Which task is easier: selecting stocks that have skyrocketed or saving costs? Personally, I think it's the latter. If we choose a stock, we may choose a tenfold stock, but most of us dare not put our eggs in one basket. We need to diversify our risk and buy more different stocks. If we choose more times, the probability of choosing a good stock will naturally return to the mean, similar to the overall market. John Berg said this: Don't look for a needle in the haystack; you should buy the entire haystack. That is to say, we should buy the entire market instead of thinking about which stock can beat the market. Anyway, if we can't beat the market, we should join it. Buy the market, enjoy the compound interest effect brought by time, and avoid more impulsive trading.
The million-dollar challenge between Buffett and Sades is not only a gamble but also a profound education. He told us that investing is not a short-term game but a long-term marathon.
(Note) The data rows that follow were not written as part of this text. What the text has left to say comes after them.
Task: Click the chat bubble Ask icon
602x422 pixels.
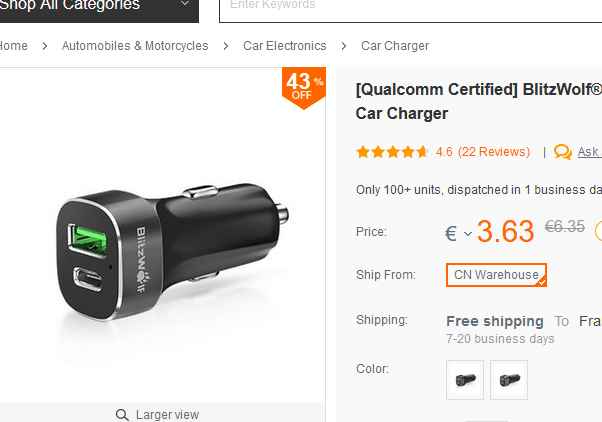Action: click(x=563, y=152)
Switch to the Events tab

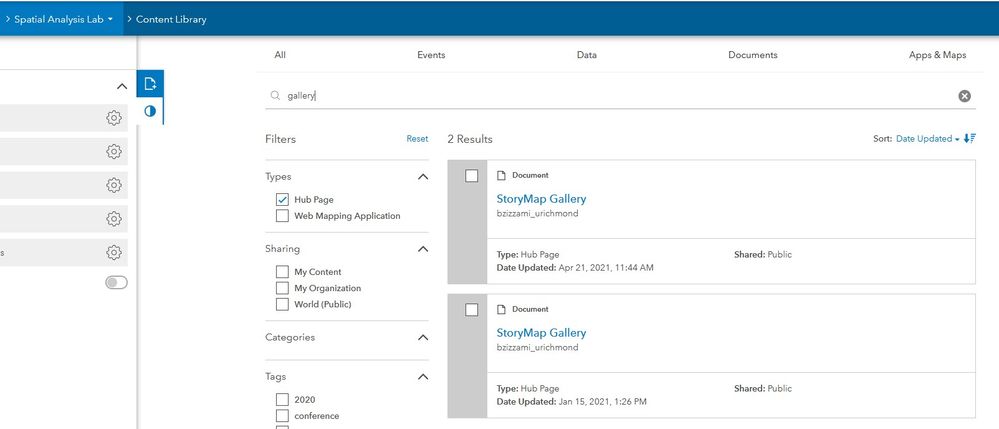pyautogui.click(x=431, y=55)
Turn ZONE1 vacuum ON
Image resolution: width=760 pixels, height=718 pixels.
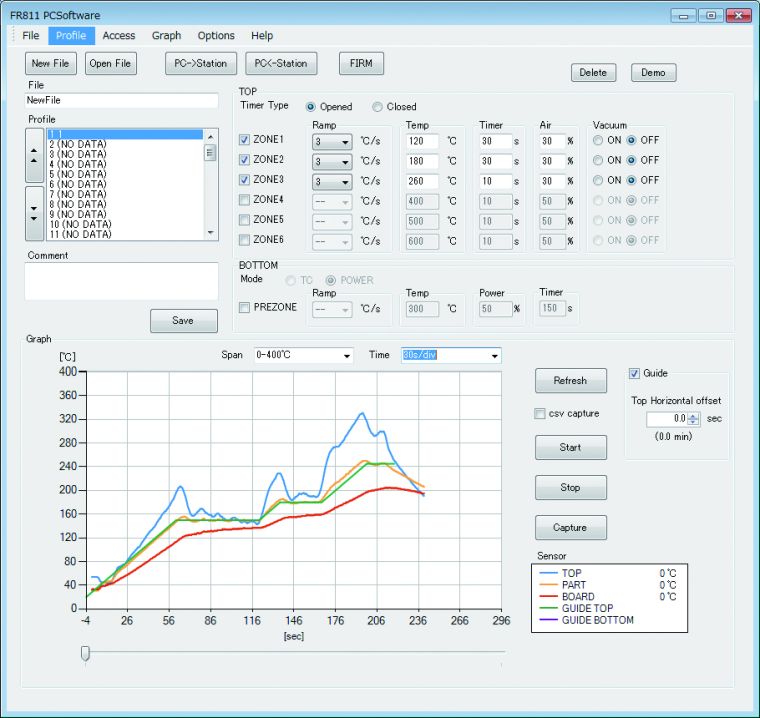click(599, 140)
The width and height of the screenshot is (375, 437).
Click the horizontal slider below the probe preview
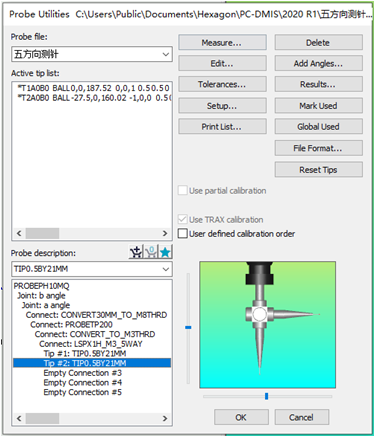[x=267, y=396]
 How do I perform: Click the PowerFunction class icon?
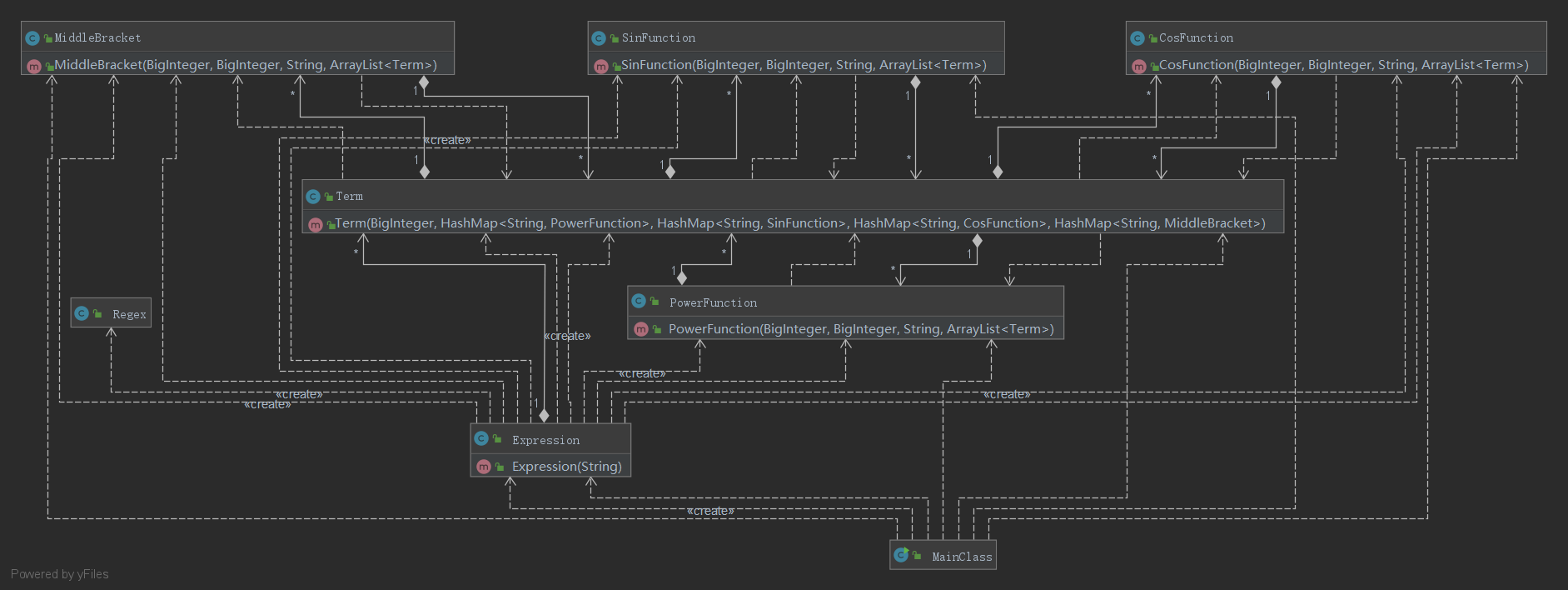click(x=639, y=302)
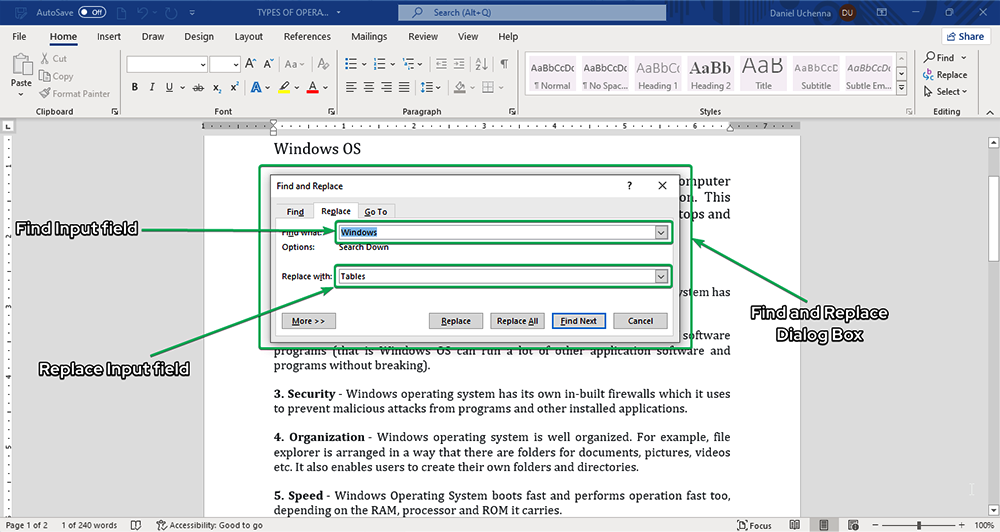This screenshot has height=532, width=1000.
Task: Switch to the Go To dialog tab
Action: tap(375, 212)
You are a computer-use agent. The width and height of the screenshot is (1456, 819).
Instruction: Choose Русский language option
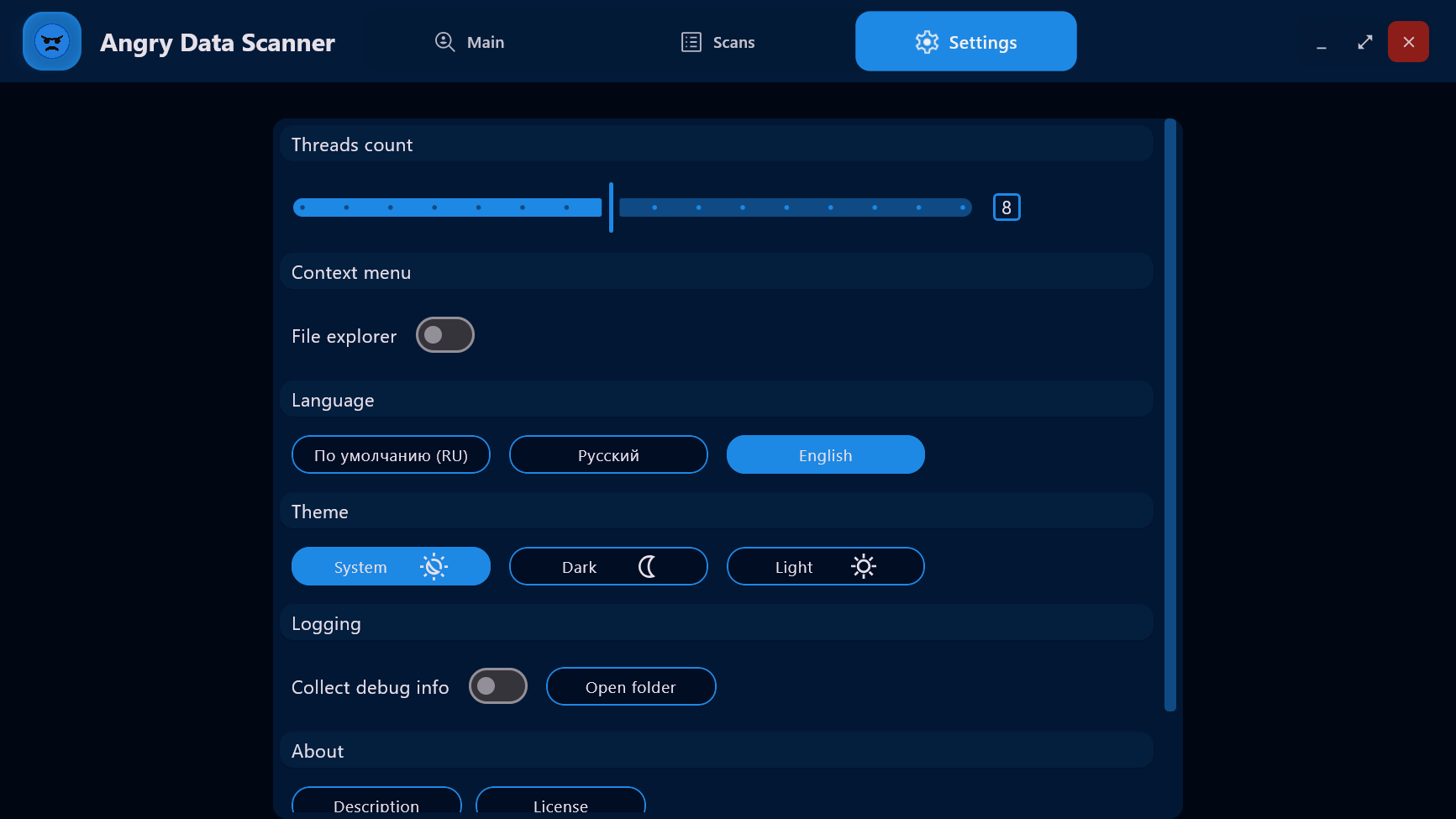[x=608, y=455]
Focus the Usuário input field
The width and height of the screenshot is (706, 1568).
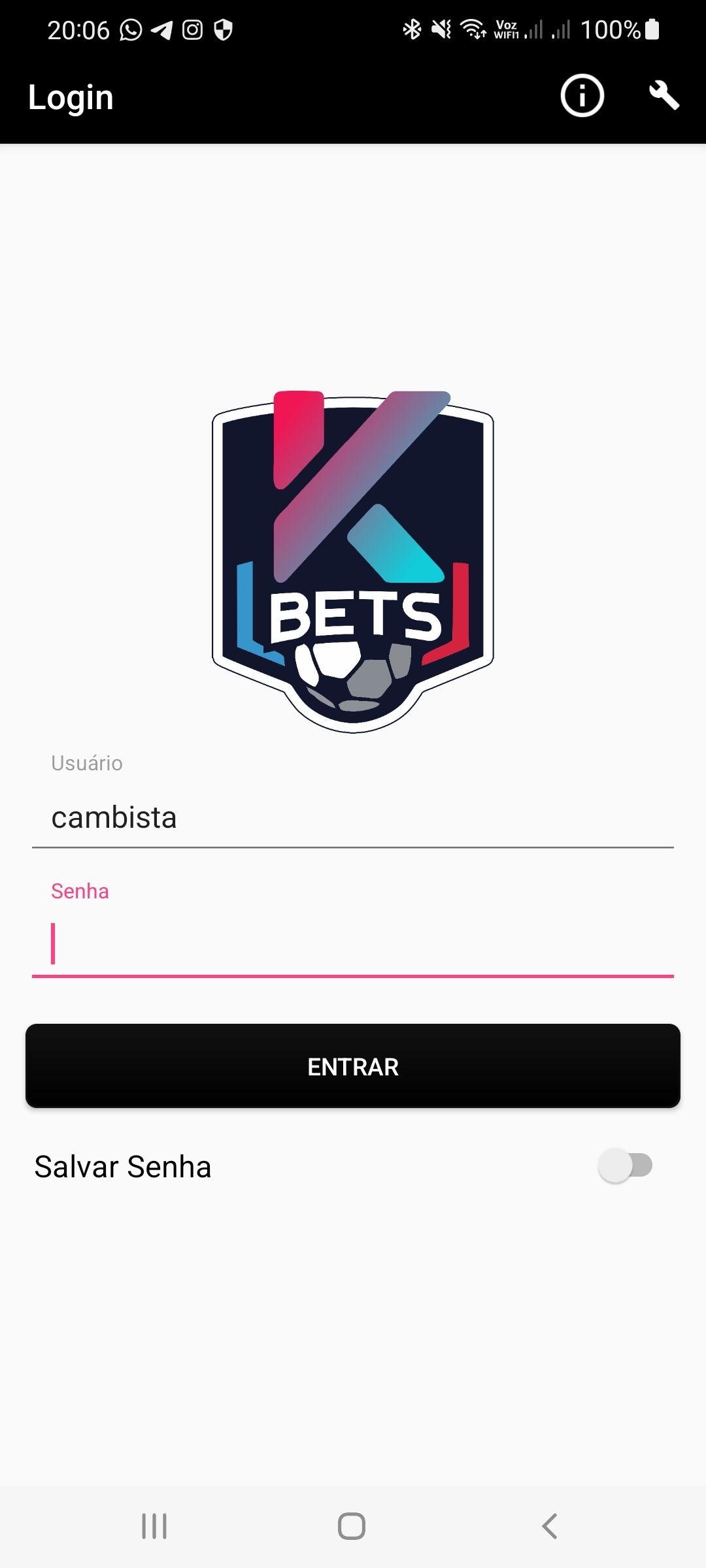pyautogui.click(x=353, y=817)
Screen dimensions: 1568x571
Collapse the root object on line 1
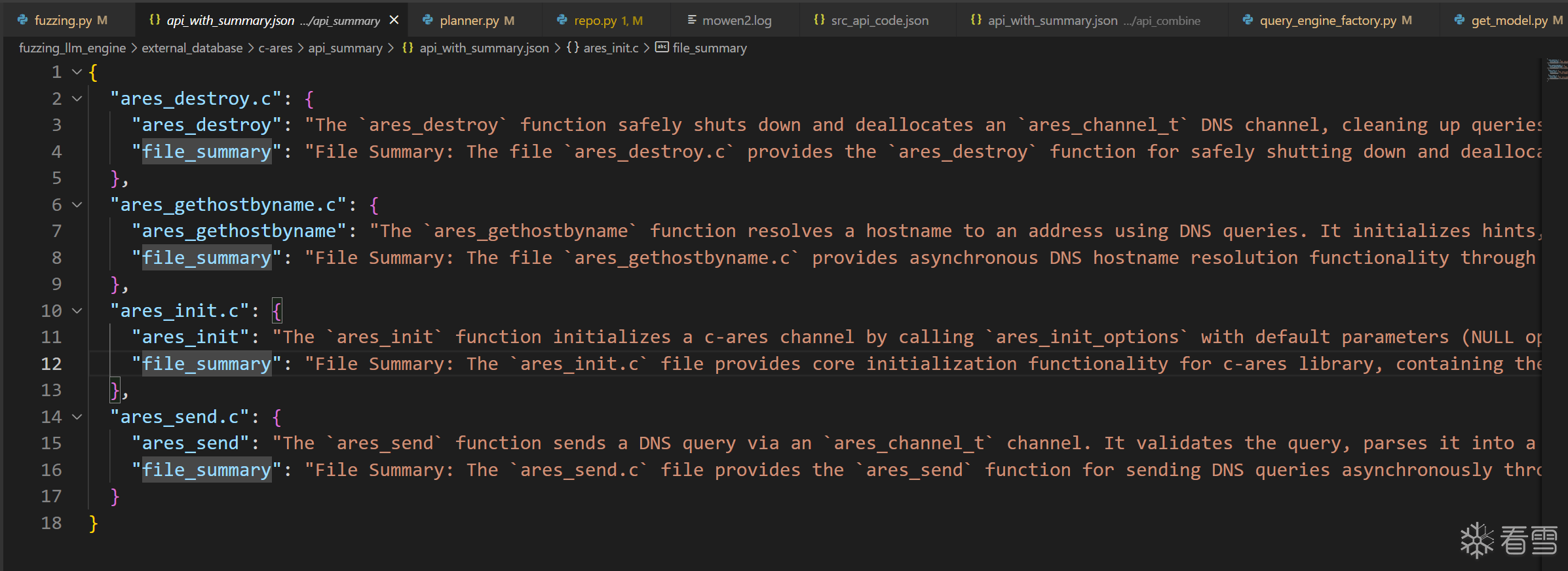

Successful investment is not about who can earn the most in a certain year or years, but about who can persist for decades, avoid excessive trading, reduce unnecessary costs, and use the power of compound interest to create wealth.
Disclaimer: This material is for general information purposes only and is not intended as (and should not be considered to be) financial, investment or other advice on which reliance should be placed. No opinion given in the material constitutes a recommendation by EBC or the author that any particular investment, security, transaction or investment strategy is suitable for any specific person.